DATA FOR THE TASK section start

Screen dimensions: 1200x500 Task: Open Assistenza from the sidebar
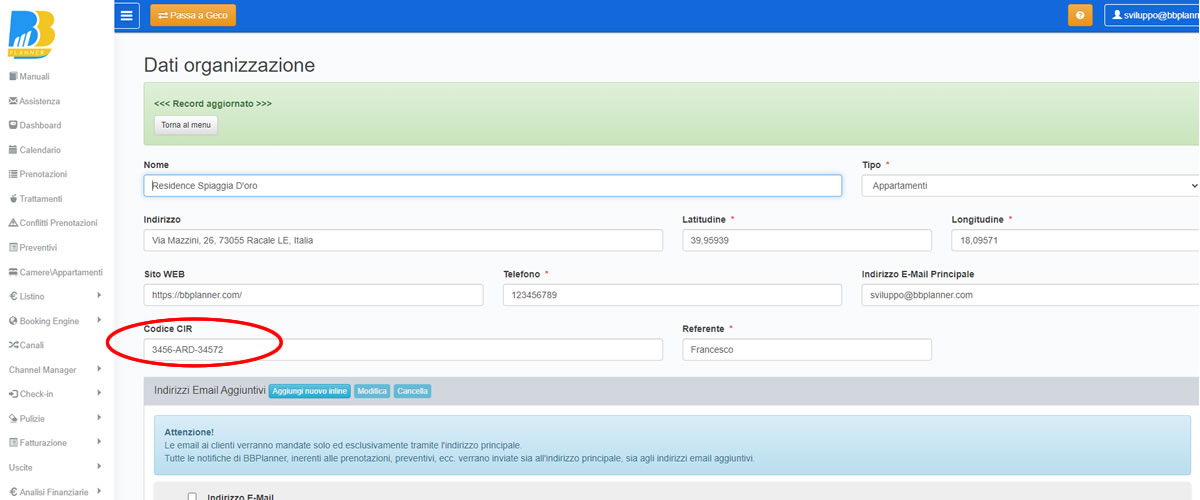tap(39, 101)
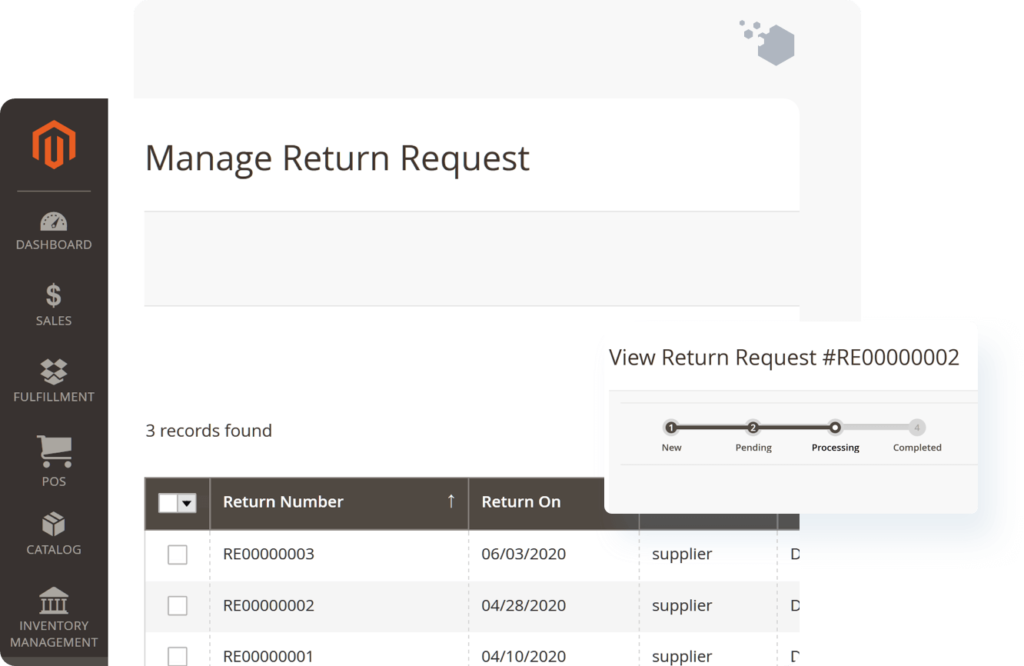Image resolution: width=1024 pixels, height=666 pixels.
Task: Click the Processing step on the status tracker
Action: 835,428
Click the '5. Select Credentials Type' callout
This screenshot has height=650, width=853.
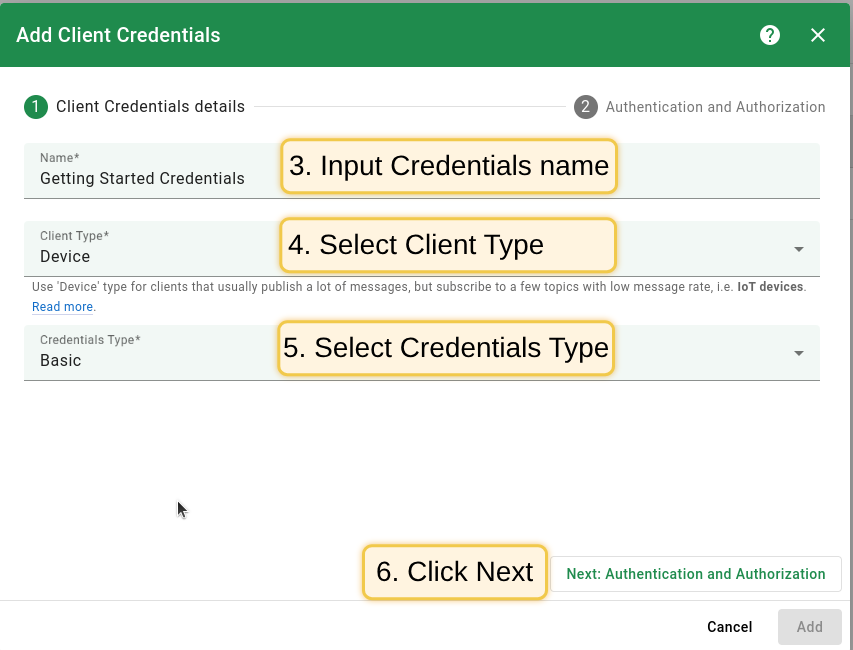(446, 348)
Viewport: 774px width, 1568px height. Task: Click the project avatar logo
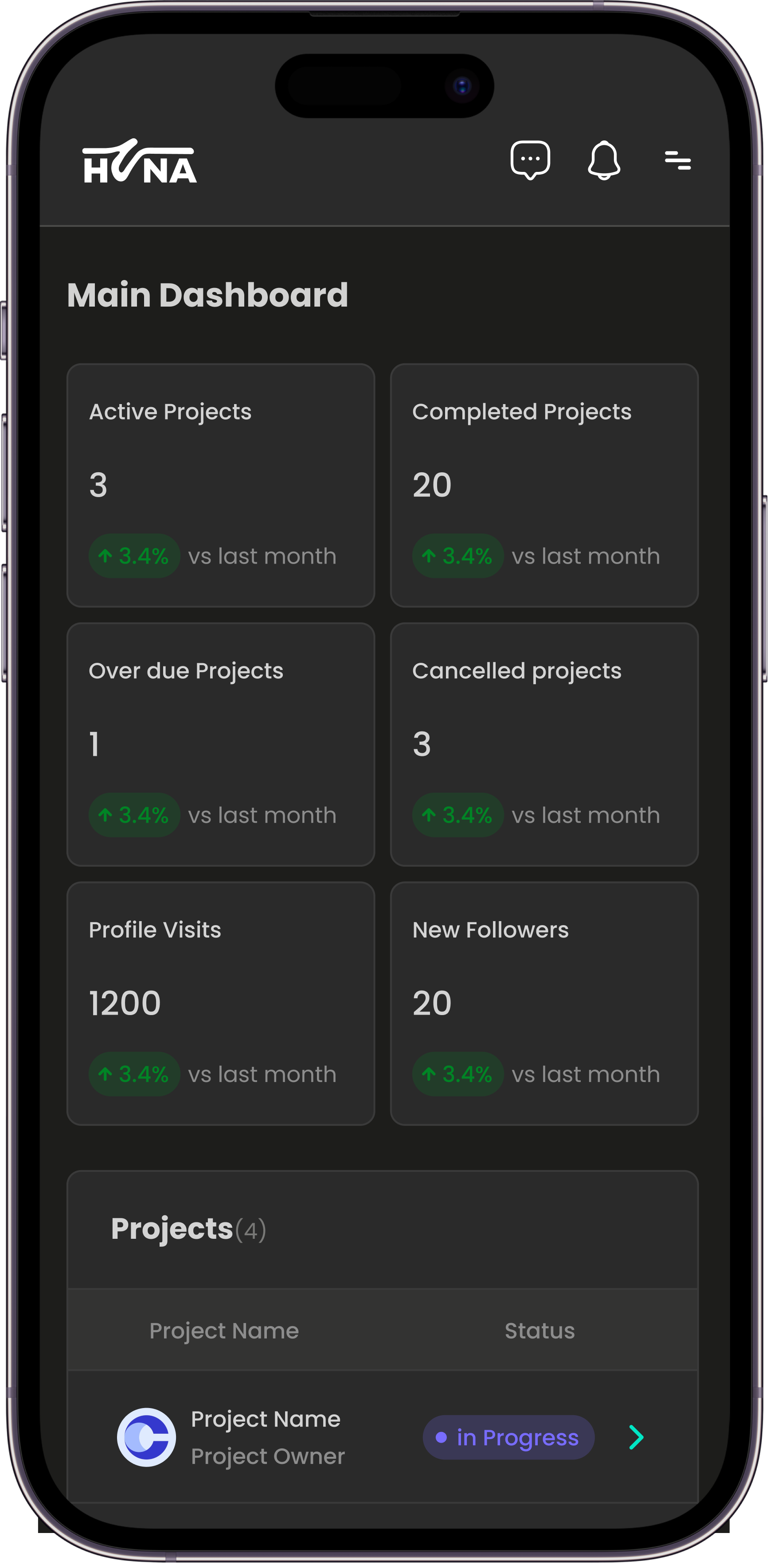pyautogui.click(x=147, y=1437)
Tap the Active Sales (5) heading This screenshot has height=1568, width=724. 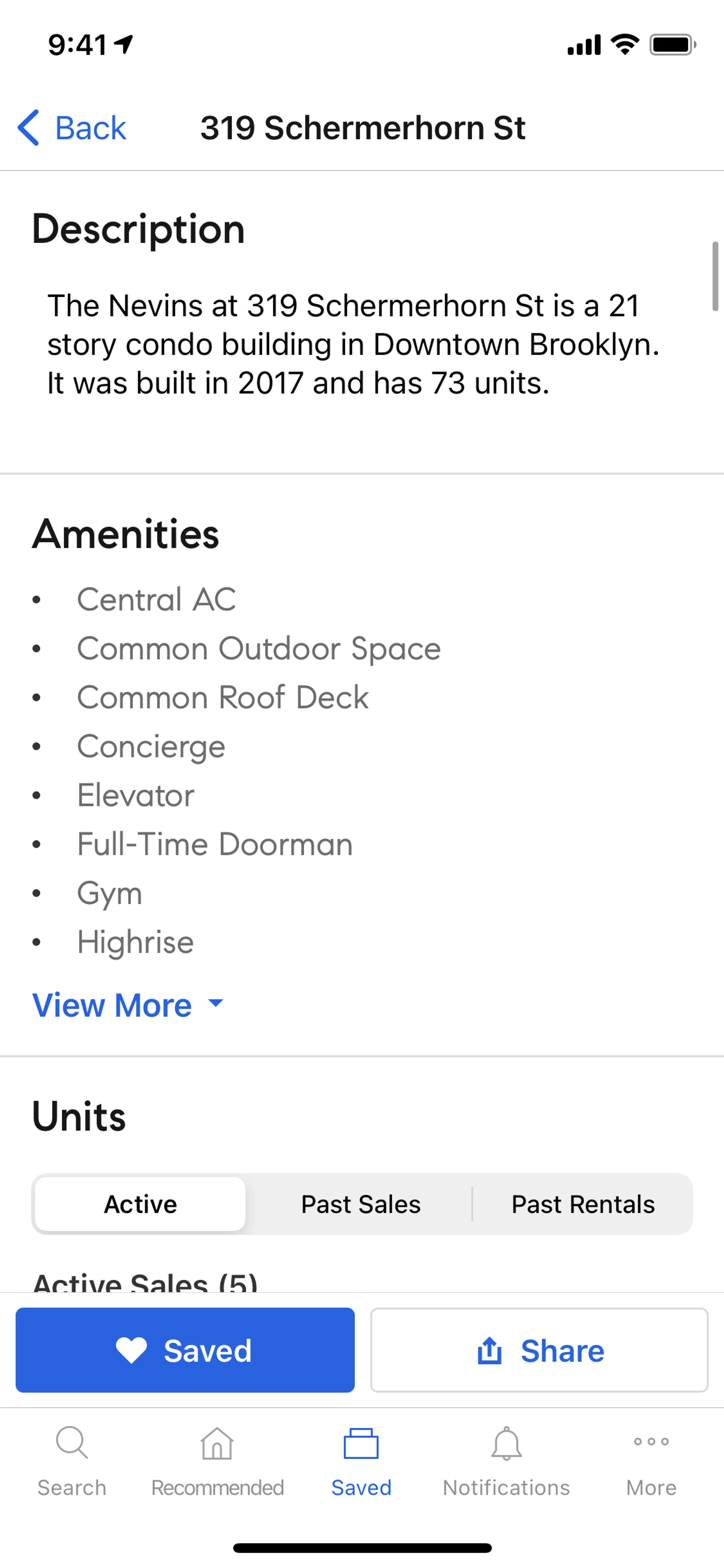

DATA FOR THE TASK section end

▸ DIRECTIONS
Give the entries again, exactly and in full, with no image included.

▸ RESPONSE TO THE TASK
Screen dimensions: 1200x500 Task: Open Assistenza from the sidebar
tap(39, 101)
Image resolution: width=1024 pixels, height=666 pixels.
Task: Click the Processing step on the status tracker
Action: 835,428
Click the '5. Select Credentials Type' callout
This screenshot has height=650, width=853.
(446, 348)
Viewport: 774px width, 1568px height. Task: Click the project avatar logo
pyautogui.click(x=147, y=1437)
Tap the Active Sales (5) heading This screenshot has height=1568, width=724. 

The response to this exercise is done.